Zum Glück landen hier aber auch Hunde, die mit der neuen Umgebung und mit Menschen keine oder kaum Probleme haben. Manchmal haben aber die Menschen Probleme, weil es sich um sehr selbstständige Tiere handelt. Bisher hat den Vierbeinern kein Mensch gesagt, was sie zu tun oder zu lassen haben. Die Hunde handelten eigenverantwortlich, verschafften sich ihr Futter selbst und trafen auch sonst alle Entscheidungen alleine. Beim Zusammenleben mit Menschen in einem Haushalt müssen aber notgedrungen ein paar Regeln eingehalten werden, was eine starke Umstellung für den Hund bedeuten kann. Häufig wird der Mensch mit Ignoranz gestraft, und der eine oder andere kann nicht immer darüber lachen, dass sein Hund ihm mal wieder gezeigt hat, dass er auch prima ohne ihn auskommt. Beliebt ist vor allem das Ausräumen des Mülleimers, auch wenn er noch so gut verschlossen war. Bisher war es für den Hund lebenswichtig, an den Inhalt verschlossener Tonnen zu kommen. Das wird er nicht von heute auf morgen ablegen.

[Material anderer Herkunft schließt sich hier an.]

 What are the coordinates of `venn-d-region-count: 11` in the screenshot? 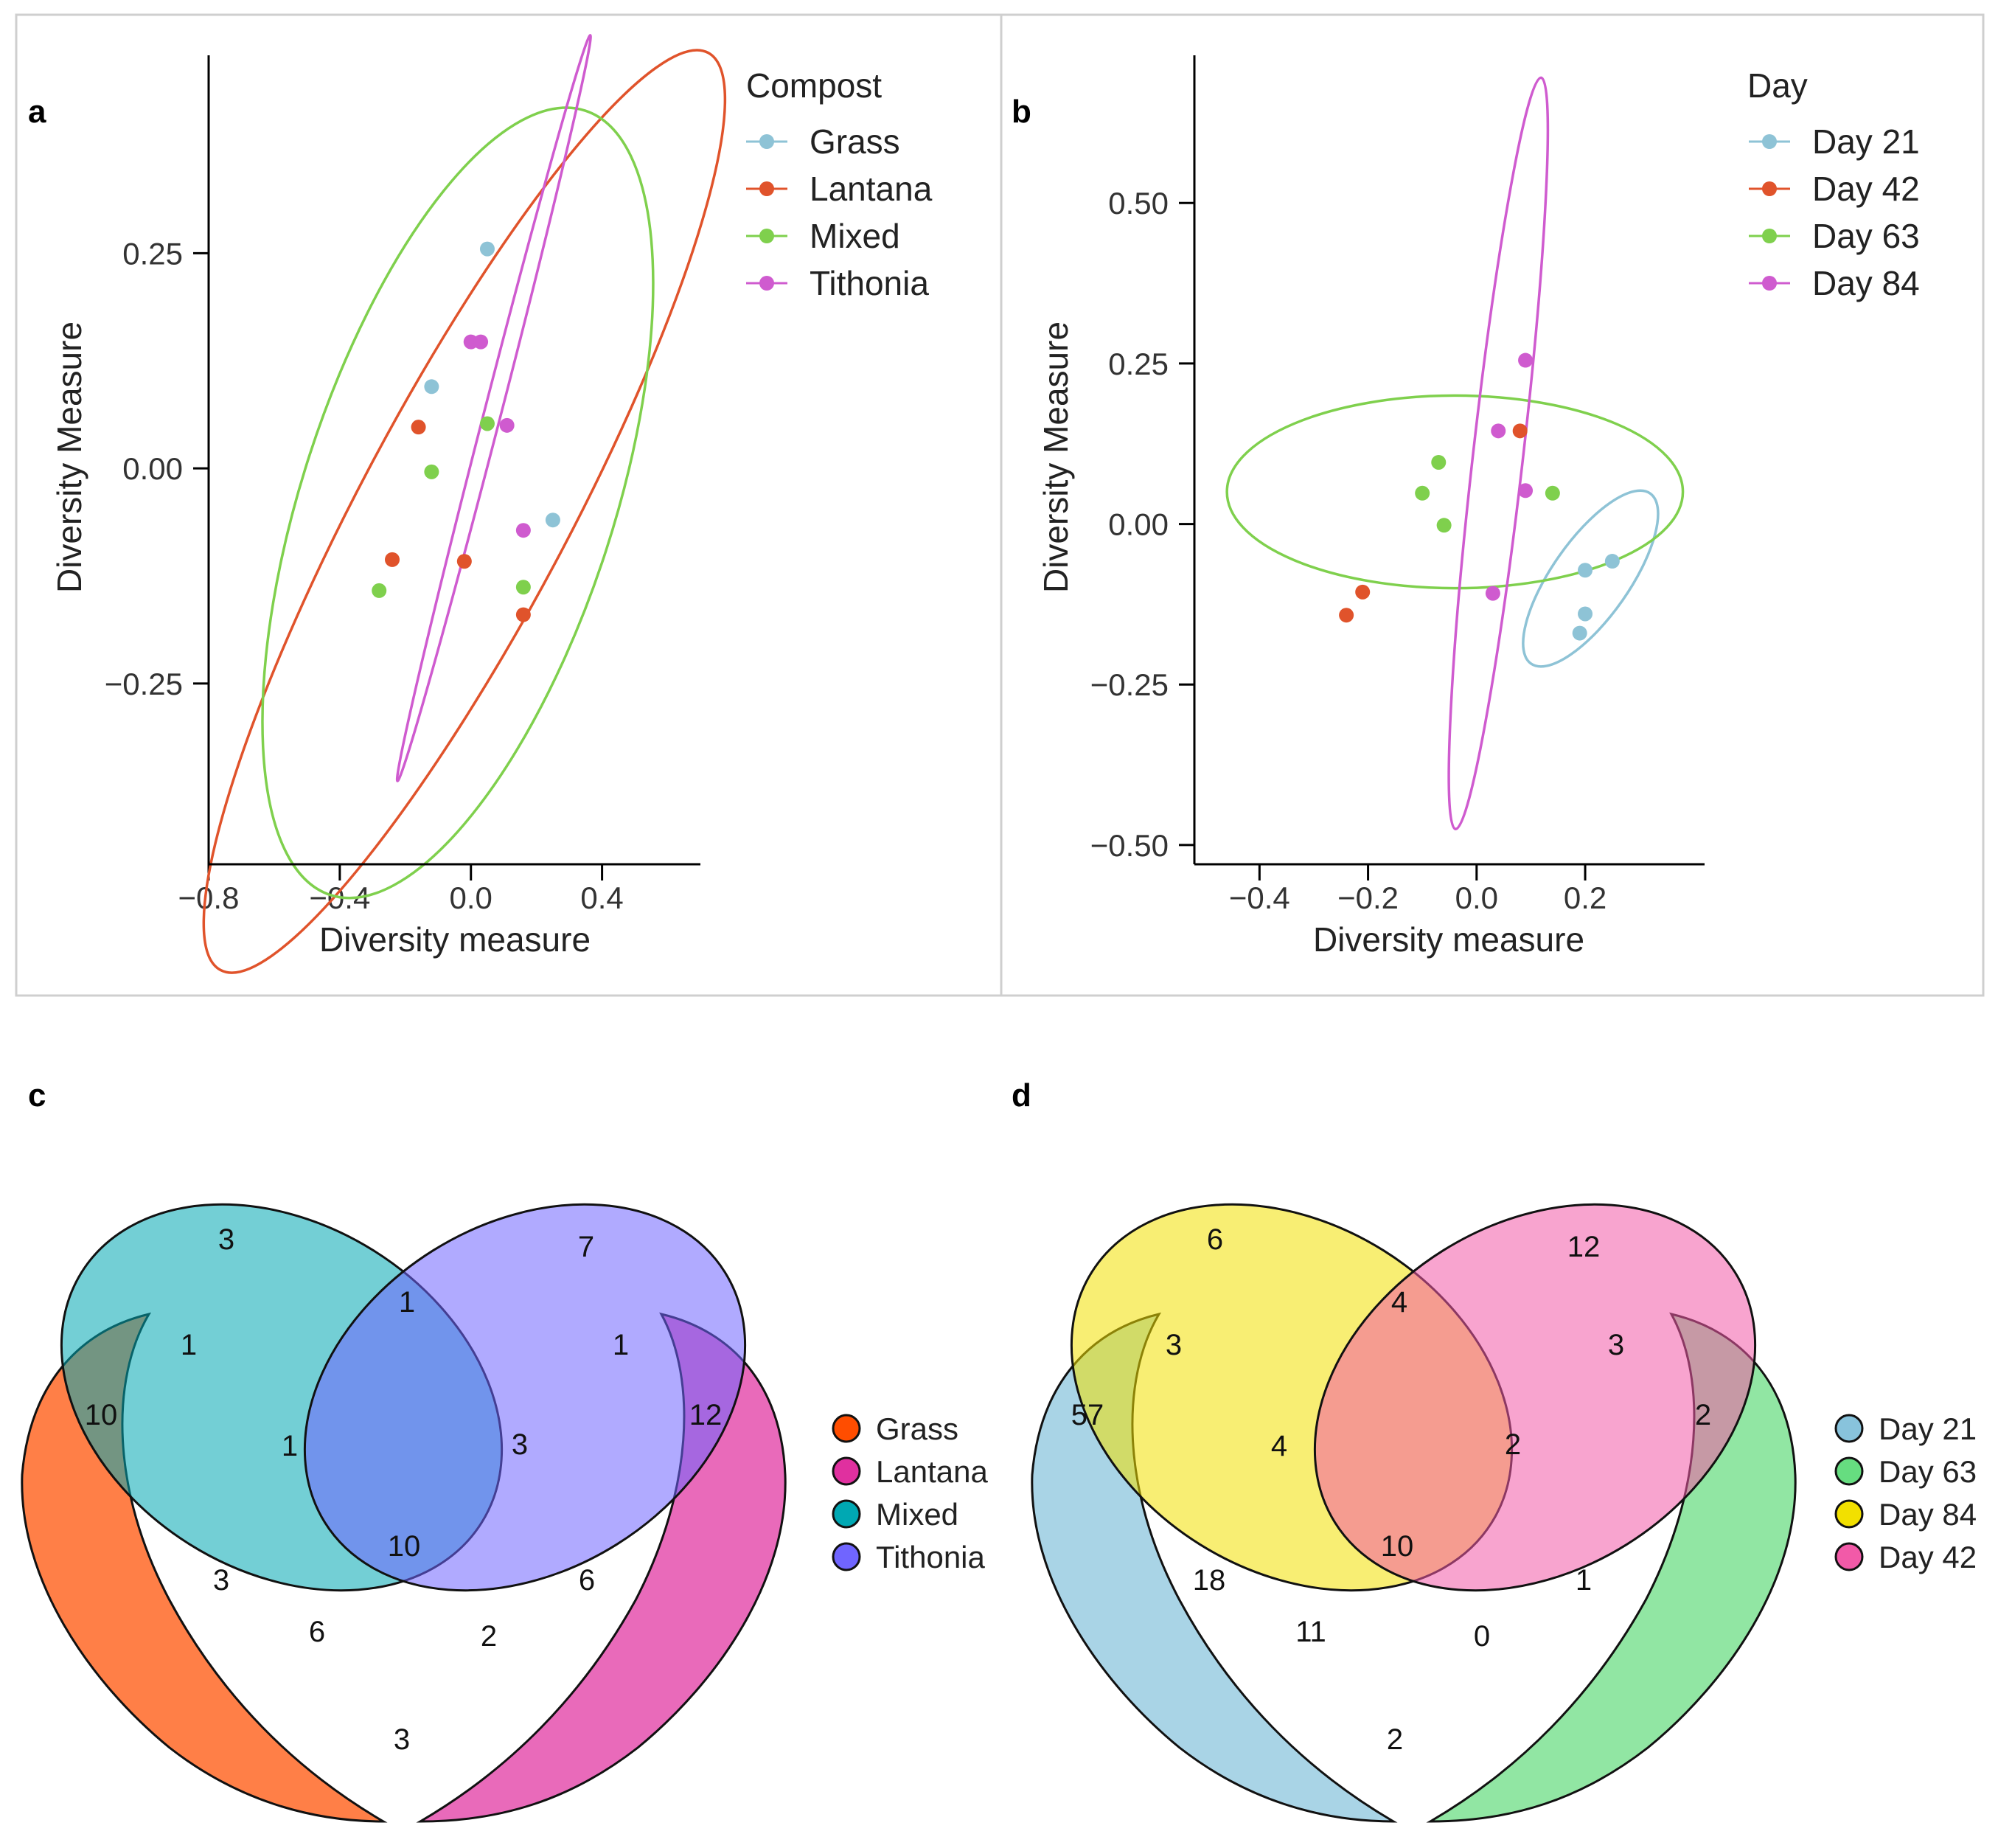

Möchte man einen Straßenhund bei sich aufnehmen, sollte man sich mit dem Gedanken anfreunden, dass es sich um einen selbstständigen und ignoranten Hund handeln kann, der nicht unbedingt mit seinem Menschen kooperieren möchte. Vorher sollte man deshalb möglichst genaue Informationen darüber einholen, wie der Hund bisher gelebt hat, welche Erfahrungen er wohl gemacht, was er kennen gelernt bzw. vermutlich nicht kennen gelernt hat. Auch sollte die Bereitschaft bestehen, sich mit der Körpersprache der Hunde auseinander zu setzen, um zu einer besseren Kommunikation und zu einem größeren gegenseitigen Verständnis beizutragen, was den Alltag nur verbessern kann.